Barcelona Universitari Club
- Founded: 1929; 97 years ago
- Location: Barcelona, Catalonia, Spain
- Ground: La Foixarda
- President: Ramon Salinas
- Coach: Arturo Trenzano
- League: División de Honor B
| 1st kit | 2nd kit |

= Barcelona Universitari Club =

Spanish rugby union club, based in Barcelona

Barcelona Universitari Club is a Catalan Spanish rugby union team based in Barcelona established in 1929. Between 2002 and 2009, the club signed a collaboration convenium with USA Perpignan.

==History==
===The beginning===
In 1929, a group of players from different clubs founded Rugby Club Universitario, with Ramón Eiximeno as chairman of the entity. Its first match was played on 25 December of the same year against another historic Catalan rugby club team, UE Santboiana. The following year, the club was incorporated to the Catalan Championship
In 1930 many of the Unión Deportiva de Estudiantes Católicos players were incorporated and the club changed name to Barcelona Universitari Club. The club became a multi-discipline sports club, where are practiced Track and field, boxing, tennis, equestrianism, etc. With the creation of Universidad Autónoma de Barcelona, in 1933, the club starts to depend from its Patronage, with August Pi i Sunyer, who was then the chairman of the Spanish Olympic Committee, as chairman. In this period were organised several tours abroad which gave prestige to the club.
In 1934 started the golden age of the club, which lasted until the outbreak of the Spanish Civil War. BUC became the Official Sports Organ of Universidad Autónoma.
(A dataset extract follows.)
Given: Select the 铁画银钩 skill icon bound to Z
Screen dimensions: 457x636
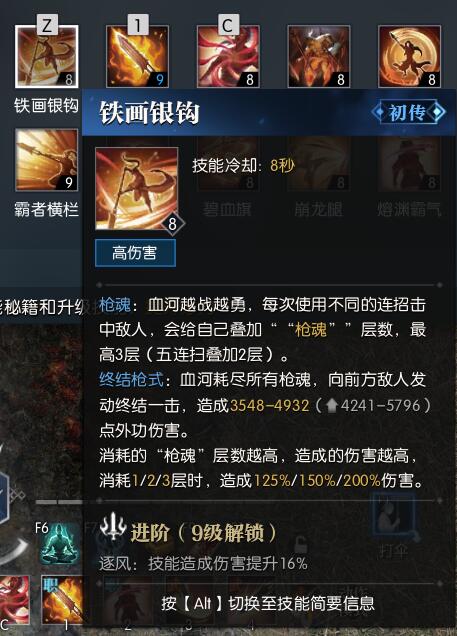Looking at the screenshot, I should [x=47, y=56].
The following year, the club became the only representative organ of the university sports in Barcelona, and by extension, in Catalonia.

===Post-war===
After the war years, The reorganisation of BUC was planned. However, the opposition from the Francoist authorities, represented by the Youth Front and the University Students' Union made that this was not possible. These entities absorbed all the club's sections, as well as all its merits and documentation. In the late 1950s, the former founding players led by Zarraluqui and Ciscar, started the difficult task of raising the club. Several significant changes characterized this period: BUC changed its denomination to Barcelona Unión Club. The traditional club playing strip was changed from white to completely black uniforms. At this stage, the club limited its actions to the rugby section, with rugby union being the only sport currently practiced by the club.
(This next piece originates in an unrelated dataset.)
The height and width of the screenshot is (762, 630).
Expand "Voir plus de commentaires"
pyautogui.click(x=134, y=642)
In the period between the 1950s and the 1960s, BUC, with Julio Zarraluqui as chairman, consolidated itself both in at institutional and sports level. The club ended two times runner-up of 2 ª División Nacional and achieved a championship title in the same category. The tours to Catalonia by foreign clubs were consolidated, as well as the participation of the club in tours was higher than the tours of any other team at the time, playing all over Europe, including the Eastern European countries. In this period the senior team was created.
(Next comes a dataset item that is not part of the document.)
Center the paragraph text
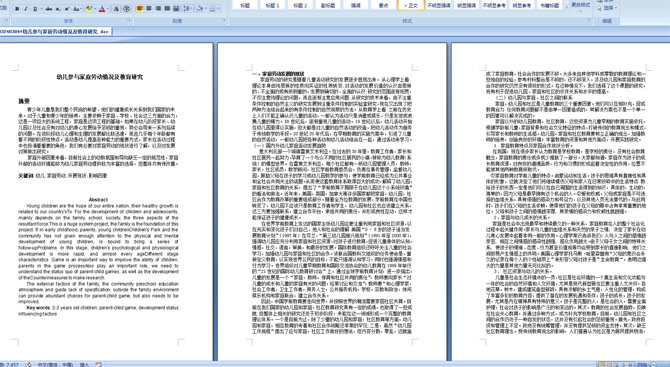The image size is (670, 367). click(x=149, y=9)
In the late 1960s, a social location was inaugurated near the Port of Barcelona, whose function was to give the club a physical location. In 1971, a new stage in the club's life started, based on the grassroots work with the intention to create a roster which fed the senior teams in a near future, creating the youth team. In these years, after the death of Julio Zarraluqui, the chairman seat was passed to Kepa Uriarte.

===The Transition===
With the end of the Franco Regime, the club kept going forward and in 1979, two new sections were created: the women's team, which had a brief two-year period and the foundations for the future rugby school started to be laid. With the political changes consolidated in Spain, the club Catalanised its name, in order to return to its first name, Barcelona Universitari Club. With the promotion to División de Honor in the 1987 season, a new era of consolidation in the top category started, where the club managed to stay at the top division and became runner-up in Copa del Rey. The lesser level categories, nonetheless, managed to win several Catalan Championships and the women's section of the club was recreated.

===USAP-Barcelona===
In 2002, BUC signed a collaboration agreement with USA Perpignan. As a result of this agreement, the club took the name USAP-Barcelona and changed its uniform from the now traditional black strip to the yellow and red of the club from Perpignan. In these years, the definitive folding of the CN Montjuïc rugby section caused the arrival of several players with which the club took a new impulse. The section became the transition towards professionalism, achieving in 2005 a new promotion to División de Honor .

===Final years===
In 2007, the USAP-Barcelona project came to an end, also coinciding with the exit of many players, the club descended to the regional division. In this same year, with a group of very young players, BUC won the Catalan Championship without losing any match in the league, winning the promotion to Primera Nacional. However, BUC would not play in said category, as it achieved an administrative promotion and went back to División de Honor B, where it would play until the 2010-11 section.